Aquella mañana se había levantado temprano y a las ocho ya estaba en la calle, caminando para sacudirse el frío de encima, como era su costumbre. Le habían despedido dos meses atrás pero Pablo mantenía el mismo horario para, según él, no enloquecer demasiado pronto. Se levantaba, salía a la calle y caminaba sin rumbo fijo durante horas.
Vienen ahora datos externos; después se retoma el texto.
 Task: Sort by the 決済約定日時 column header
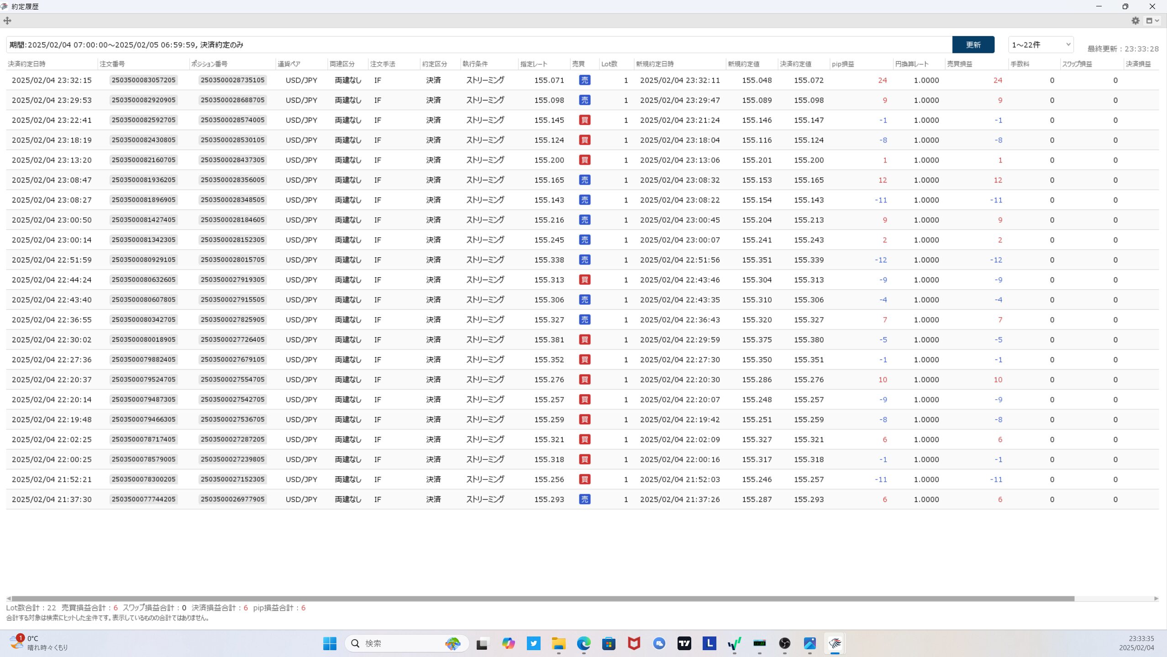coord(26,64)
Trataba de mantener la atención en todos los pequeños detalles que le rodeaban, desde el ángulo de la luz en cierta calle, hasta las matrículas de los coches que sumaban 21. Acostumbraba a caminar hablando en voz queda, sin un interlocutor y sin sentir las miradas de aquellos con quien se cruzaba. Él sólo caminaba y hablaba en voz baja, hilvanando pensamientos, describiendo escenas o escribiendo interminables cartas que no tenían destinatario.
Sus paseos eran anárquicos, sin orden aunque variaban según sus apetencias. Algunas mañanas, si llovía, arrastraba los pies por la arena de la playa, con la cazadora subida hasta las orejas. Otras, si el frío era tan intenso que apenas si podía pensar, buscaba el abrigo de las calles y caminaba a buen ritmo por callejones para activar la sangre en su cuerpo. Aunque las primeras horas de la mañana las dedicaba a reexplorar constantemente las calles de los barrios periféricos, solía dejar las calles comerciales y los lugares más céntricos para después del medio día. A esas horas, la gente ya inundaba las aceras y su contacto le permitía volver a sentirse humano.
Eran las trece horas y su reloj de pulsera lo había anunciado. La chica de la boina roja ya había cogido el teléfono y mientras respondía, la turba se ponía en marcha hacia la acera opuesta. Ríos de gente cambiando de acera y, en medio de todos ellos, en mitad de los dos carriles de la calle, la chica se detuvo y comenzó a llorar.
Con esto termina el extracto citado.